Top of Study text
Dark, dingy, cramped and sad. These are some of the ways travellers describe LaGuardia Airport, a bustling hub often ranked in customer satisfaction surveys as the worst in America.
"It does not represent what people think of when they think of New York and Broadway shows and glamour. It's not very pretty," said Layla House, a sales manager for a medical supply company who travels from her home in Bullard, Texas, to New York at least six times a year.
That's about to change.
New York Governor Andrew Cuomo recently announced the state is taking control of an ambitious US$3.6 billion ($4.3 billion) construction project that envisions an entirely new central terminal at LaGuardia, with vast open spaces, restaurants, shopping plazas, new parking garages, free Wi-Fi and other amenities now common in other airports. Cuomo also wants to develop a plan to upgrade cargo operations at nearby John F. Kennedy Airport.
"We are going to redevelop those airports the way they should have been redeveloped many, many years ago," Cuomo said in his annual State of the State address.
Cuomo, who is running for re-election and has been mentioned as a possible Democratic presidential candidate in 2016, said he had become frustrated that talk of such renovations has been going on since the 1990s with little progress.
LaGuardia, along the Flushing and Bowery bays in northern Queens, is the closest of the New York area's three air hubs to midtown Manhattan, just 13km, and it handled a record 27 million passengers last year.
Often the first building they see is the sprawling, boomerang-shaped Central Terminal, which opened just in time to receive visitors to the 1964 World's Fair. Many passengers say it is like stepping back in time.
They immediately encounter low ceilings and dimly lit, narrow hallways. Check-in kiosks are arrayed haphazardly in rows just inside the entrances, where bright green neon lights blare: "Welcome to LaGuardia Airport."
On the west side of the terminal sits a modest food court featuring a hamburger counter, a pizzeria and a Dunkin' Donuts.
Bottom of Study text
- _Check your understanding_
a) List the words the LaGuardia article says travelers use to describe the airport.
b) Pick up the LaGuardia article after its last sentence and keep it going.
The material that comes next is separate from the LaGuardia article.
Top of Dataset content
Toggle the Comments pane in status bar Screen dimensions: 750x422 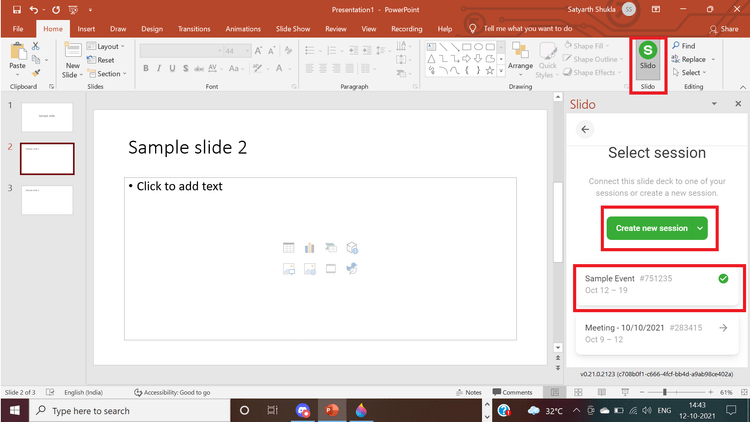click(512, 392)
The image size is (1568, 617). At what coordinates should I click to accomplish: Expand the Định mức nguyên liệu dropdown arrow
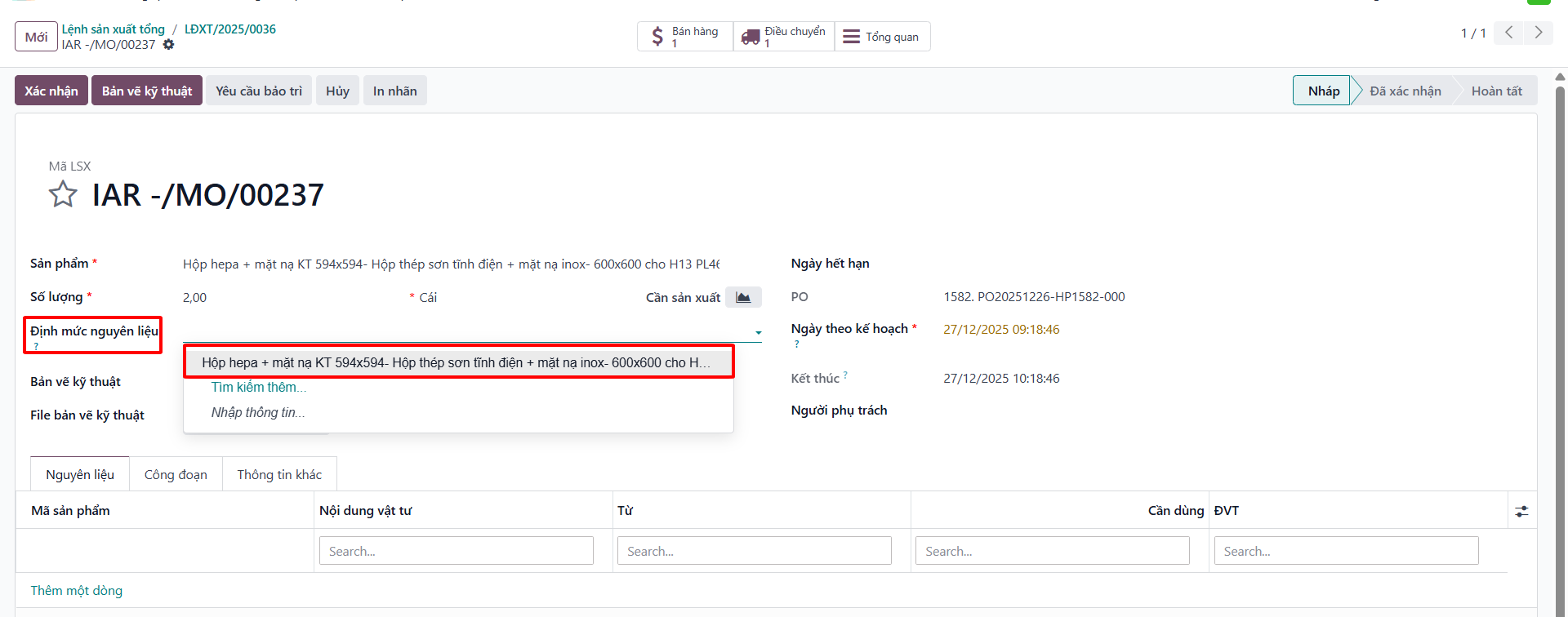point(759,332)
Bottom of Dataset content
- _Exercise answers_
a) Dark, dingy, cramped, sad

b)
"It's probably the worst of all the terminals I go in and out of," said Thomas Smith, a frequent-flying energy company executive from Chicago who has seen buckets on the floor under leaky ceilings and other signs of decay.
"There's no real food service other than small snack shops. The gate areas are old."
Most passengers have to drag their carry-on bags down a flight of stairs to get from their gates to baggage claim because only one concourse has an escalator. Others have complained that neither Kennedy nor LaGuardia provides free Wi-Fi, something that has been an industry standard for years.
Built to accommodate 8 million passengers a year, the central terminal now handles 12.5 million. Cuomo envisions a terminal that could handle as many as 17.5 million passengers by 2030. LaGuardia's three other terminals, which include the Art Deco-style Marine Air Terminal, where seaplanes landed in the 1940s, are not slated for renovation.
"When you see the difference between these airports and some of these other countries' [airports], it's shameful," said George Hobica, who runs the website Airfarewatchdog.com.
In 2012, Travel and Leisure magazine named LaGuardia the worst US airport, saying it had the "dubious honour of ranking the worst for the check-in and security process, the worst for baggage handling, the worst when it comes to providing Wi-Fi, the worst at staff communication, and the worst design and cleanliness".
Proposals are being prepared for the main terminal.